I love Katniss, of course, because she wields a bow and arrow with such devastating effect, but as importantly because she has a nobility and moral conscience, not just killing skills.  She doesn’t set out to be a warrior. She first goes to fight to save her younger sister from having to enter the Hunger Games, and is subsequently reluctant to be the figurehead of the resistance. It is only when she is witness to the full extent of the atrocities visited upon her people that her sense of outrage fires up and turns her into a true warrior queen.


3) Hermione Granger.  ‘That's what Hermione does. When in doubt, go to the library.’ Ron Weasley's opinion of Hermione's personality is spot on. She’s a heroine who fights with her brain.  That’s where all the best fighting should start.  My father, in teaching me to fight years ago, always said:  ‘If you have to fight, then fight clever!’  Hermione uses her wand and her knowledge of magic to fight.  Her brain and her courage are her weapons.  Hermione makes swots respectable and admirable!

 I admire Queen Boudicca so much I named my dog after her!

4) Boudicca, Queen of the Iceni.  I know Boudicca is a real historical figure but she was an outstanding warrior queen and was amazingly brave in taking on the Romans at a time when most people quailed in fear (and she has been fictionalized in a series of brilliant of novels for adults by Manda Scott: Dreaming the Eagle, Dreaming the Bull, Dreaming the Hound and Dreaming the Serpent Spear.)

In AD 60 or 61, Boudicca led the Iceni, the Trinovantes and other Britons in a revolt against the ruling Romans. Her armies destroyed Colchester, London and St Albans before the Roman leader, Suetonius, regrouped his forces in the West Midlands and defeated the Boudicca in the Battle of Watling Street.  Queen Boudicca then either killed herself so she would not be captured, or fell ill and died.

Another reason I’m fascinated by Boudicca is that every day I look at the landscapes that Boudicca reigned over in East Anglia. 

This is the East Anglian landscape Queen Boudicca lived and fought in.

5) Susan Pevensey in the Lion the Witch and the Wardrobe

‘To the Radiant Southern Sun, I give you Queen Susan the Gentle.’ Aslan.

Susan is another reluctant warrior.  As the books progress she goes on to become a gifted archer, only partially due to her magic bow. She is hesitant to kill, and rarely goes to war, though her aim is marvellous and she is very fierce in battle and extremely protective of the people she loves. If Cair Paravel were attacked at any point during a war, Queen Susan would defend it vigorously.  As we hope for/expect from our warrior heroines, she is a great athlete and a powerful swimmer – she saved Trumpkin from drowning.

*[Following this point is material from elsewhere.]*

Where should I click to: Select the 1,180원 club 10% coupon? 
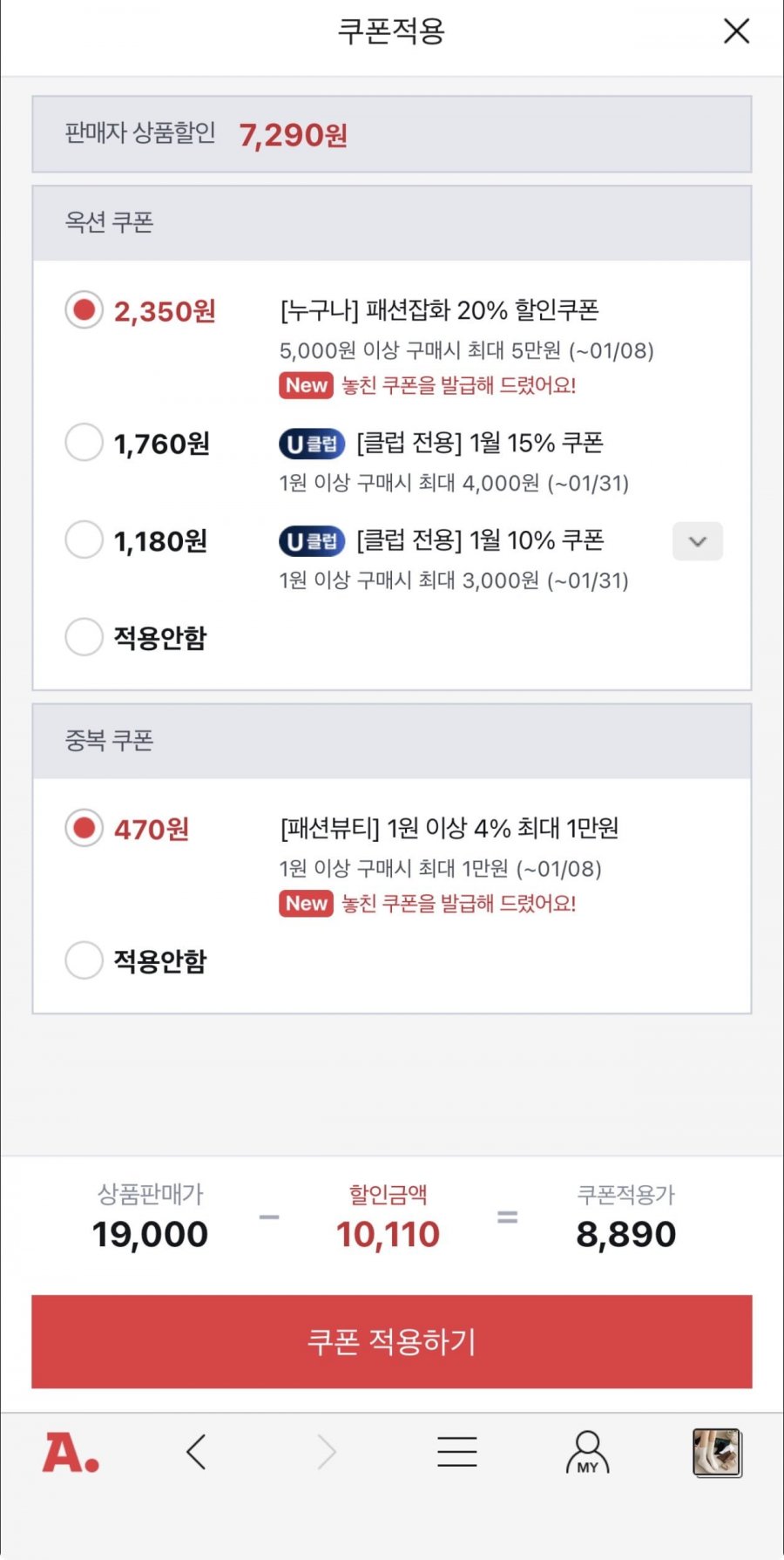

6) George (short for Georgina) in Enid Blyton’s Famous Five Books.  George is another a tomboy.  Is interesting that in these books written more than half a century ago, the only way an action girl could be portrayed was as a tomboy.   Now in contemporary novels, girls can be action heroes and still be seen as girls not imitation boys.  George isn’t a pure warrior heroine, but she is a brave adventurer and that ticks a lot of boxes for me.  I love the sense of freedom in the Famous Five books and the adventure which starts with the titles: Five on a Treasure Island, Five Go to Smuggler's Top, Five go to Demon’s Rocks…

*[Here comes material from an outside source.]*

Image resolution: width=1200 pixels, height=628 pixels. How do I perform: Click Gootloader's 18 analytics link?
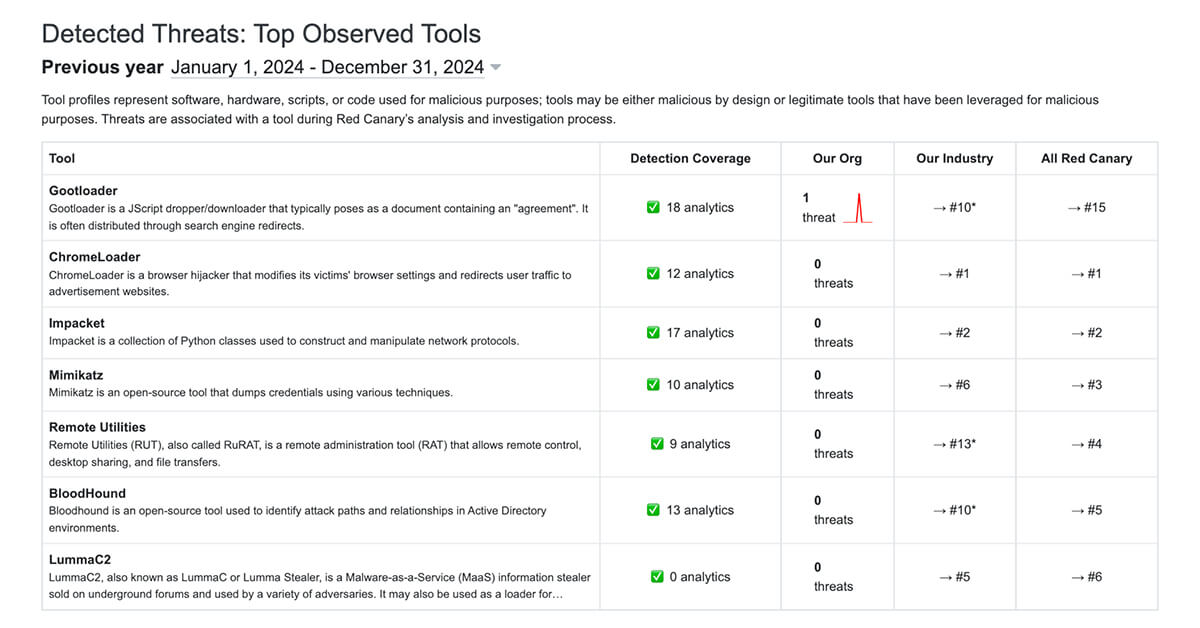click(x=700, y=208)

Adults feature very little.  I think as children we all fantasize about how we would cope, find our way, without adult influence.  When I was young I was allowed to roam over the Welsh mountains unsupervised on foot and also on my Welsh Mountain pony Jacintha.  I relished that freedom. I think it's what helped turned me into a writer.  I could explore both geographically and in my head during those long hours alone.
  
My Welsh Mountain Section B pony Jacintha on the left and my Irish Hunter, Jason, on the right

You can follow Linda on Twitter at @LindaDaviesAuth and tweet about the book using hashtag #LongbowGirl. Longbow Girl is published today, Thursday 3rd September, by Chicken House.

1 comment:

  1. Have to agree with you on all those, Linda! Pity C.S Lewis did what he did to Susan. Imagine how she would have felt left without her siblings - did they ever miss her in their "real Narnia", I wonder?

    I'd like to add Rosemary Sutcliff's Song For A Dark Queen to the list of Boudicca novels. It's very short, but good in Sutcliff's inimitable style.